The beginning of the gospel about Jesus Christ, the Son of God. It is written in the prophet Isaiah: Look, I am going to send my messenger in front of you to prepare your way before you. A voice of one that cries in the desert: Prepare a way for the Lord, make his paths straight. John the Baptist was in the desert, proclaiming a baptism of repentance for the forgiveness of sins. All Judaea and all the people of Jerusalem made their way to him, and as they were baptised by him in the river Jordan they confessed their sins. John wore a garment of camel-skin, and he lived on locusts and wild honey. In the course of his preaching he said, 'After me is coming someone who is more powerful than me, and I am not fit to kneel down and undo the strap of his sandals. I have baptised you with water, but he will baptise you with the Holy Spirit.'

 

Alleluia, alleluia, alleluia

Yesterday I was buried with Christ,
today I rise with you who are risen.
With you I was crucified;
remember me, Lord, in your kingdom.

Alleluia, alleluia, alleluia

Homily

The Gospel of Mark that will accompany us along this liturgical year opens as follow: "The beginning of the good news of Jesus Christ, the Son of God." The Gospel is the "good news" of Jesus Christ and a "new beginning" or those who listen to it. This is why we cannot hear the Gospel one time only, once for ever. We all need to listen to it several times and never stop listening to it. No age and no generation can live without it.
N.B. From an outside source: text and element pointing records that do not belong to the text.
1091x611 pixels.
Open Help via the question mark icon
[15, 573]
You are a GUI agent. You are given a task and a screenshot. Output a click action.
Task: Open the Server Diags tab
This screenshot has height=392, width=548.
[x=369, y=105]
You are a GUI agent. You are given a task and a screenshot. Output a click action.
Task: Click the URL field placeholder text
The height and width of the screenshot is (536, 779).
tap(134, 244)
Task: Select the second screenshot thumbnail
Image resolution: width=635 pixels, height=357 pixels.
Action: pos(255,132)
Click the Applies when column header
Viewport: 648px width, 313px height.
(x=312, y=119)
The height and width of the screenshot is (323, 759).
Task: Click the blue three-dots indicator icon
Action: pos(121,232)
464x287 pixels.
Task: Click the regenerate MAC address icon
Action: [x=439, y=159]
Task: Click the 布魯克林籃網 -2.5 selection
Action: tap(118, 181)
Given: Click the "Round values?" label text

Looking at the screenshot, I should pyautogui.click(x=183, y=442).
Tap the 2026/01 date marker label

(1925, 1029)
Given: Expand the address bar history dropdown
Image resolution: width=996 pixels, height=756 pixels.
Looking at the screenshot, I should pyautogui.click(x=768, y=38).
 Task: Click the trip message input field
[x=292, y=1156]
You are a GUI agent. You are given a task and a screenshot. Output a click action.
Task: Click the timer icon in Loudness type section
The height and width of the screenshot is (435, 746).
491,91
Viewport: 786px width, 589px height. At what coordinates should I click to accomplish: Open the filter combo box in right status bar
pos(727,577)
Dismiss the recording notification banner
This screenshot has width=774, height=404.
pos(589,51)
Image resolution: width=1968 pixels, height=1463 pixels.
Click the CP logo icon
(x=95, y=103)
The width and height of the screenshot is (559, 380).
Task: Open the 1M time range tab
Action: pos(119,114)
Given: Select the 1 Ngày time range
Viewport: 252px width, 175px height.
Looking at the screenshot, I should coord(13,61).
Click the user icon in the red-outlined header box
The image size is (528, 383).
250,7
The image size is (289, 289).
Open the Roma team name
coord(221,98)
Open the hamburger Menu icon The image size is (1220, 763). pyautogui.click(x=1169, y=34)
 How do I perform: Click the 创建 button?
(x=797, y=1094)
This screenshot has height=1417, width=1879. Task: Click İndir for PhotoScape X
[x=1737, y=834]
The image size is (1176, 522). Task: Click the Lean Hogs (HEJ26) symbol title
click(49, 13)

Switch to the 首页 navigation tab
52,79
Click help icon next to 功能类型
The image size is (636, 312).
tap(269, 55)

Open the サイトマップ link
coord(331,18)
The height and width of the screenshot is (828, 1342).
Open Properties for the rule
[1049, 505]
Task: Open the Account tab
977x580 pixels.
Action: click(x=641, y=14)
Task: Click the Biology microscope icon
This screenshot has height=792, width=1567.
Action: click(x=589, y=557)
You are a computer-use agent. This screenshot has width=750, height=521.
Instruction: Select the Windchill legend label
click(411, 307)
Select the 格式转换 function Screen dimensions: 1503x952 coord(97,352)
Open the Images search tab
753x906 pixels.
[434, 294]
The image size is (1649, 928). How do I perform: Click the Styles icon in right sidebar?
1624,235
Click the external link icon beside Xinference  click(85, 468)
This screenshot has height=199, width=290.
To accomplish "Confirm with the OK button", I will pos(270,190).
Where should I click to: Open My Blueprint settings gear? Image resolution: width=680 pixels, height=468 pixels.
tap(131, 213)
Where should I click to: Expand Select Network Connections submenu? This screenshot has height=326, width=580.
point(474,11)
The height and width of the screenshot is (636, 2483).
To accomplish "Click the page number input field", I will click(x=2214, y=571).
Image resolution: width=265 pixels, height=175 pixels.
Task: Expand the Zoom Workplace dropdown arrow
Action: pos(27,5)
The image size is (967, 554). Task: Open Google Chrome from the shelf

While we listen to the Gospel, it renews our life and frees is from the chains of the "I", of one's own individual destiny, and the prison of evil. There is a future that must come and the Gospel invites us to prepare it. In front of the pandemic we have lived and that has shown to us the fragility of the world, the Gospel proclaims that someone is coming among men and women and gives them a new future, and an eternal salvation. There is no more time for fear, for nostalgia, for resignation or for listening to other voices. There is the risk of wasting this occasion that is given to us. This beginning of the Gospel, like John the Baptist, opens the way to the Lord who is coming. We could say that to open the way means to open the Gospel and to walk along it means to read it, meditate on it and act on it. The "way of the Lord" has come to us; salvation has come down to our lives.
This conviction is the strength of the Baptist. John is in hurry for the future of God to come and he cries it aloud. He does not resign to a hopeless world. He does not keep silent, he protests, and his word is sharp. As required from any preaching, John speaks to the hearts of people: he wants his word to fill the emptiness of the hearts, flatten the mountain of selfishness, break the dividing walls, pull out the bitter roots that poison relationships, straighten the paths crooked by the hatred of ill talking, indifference, and pride.
Mark notes: "And people from the whole Judean countryside and all the people of Jerusalem were going out to him, and were baptized by him in the river Jordan, confessing their sins." The Holy Liturgy on Sunday, our churches, whether small or large, becomes a place where we gather around the Baptist and his words. When the Word of God is proclaimed and preached the way of the Lord opens; blessed are we if we will be able to welcome it and walk along the way for it certainly will lead us to the Lord who is coming.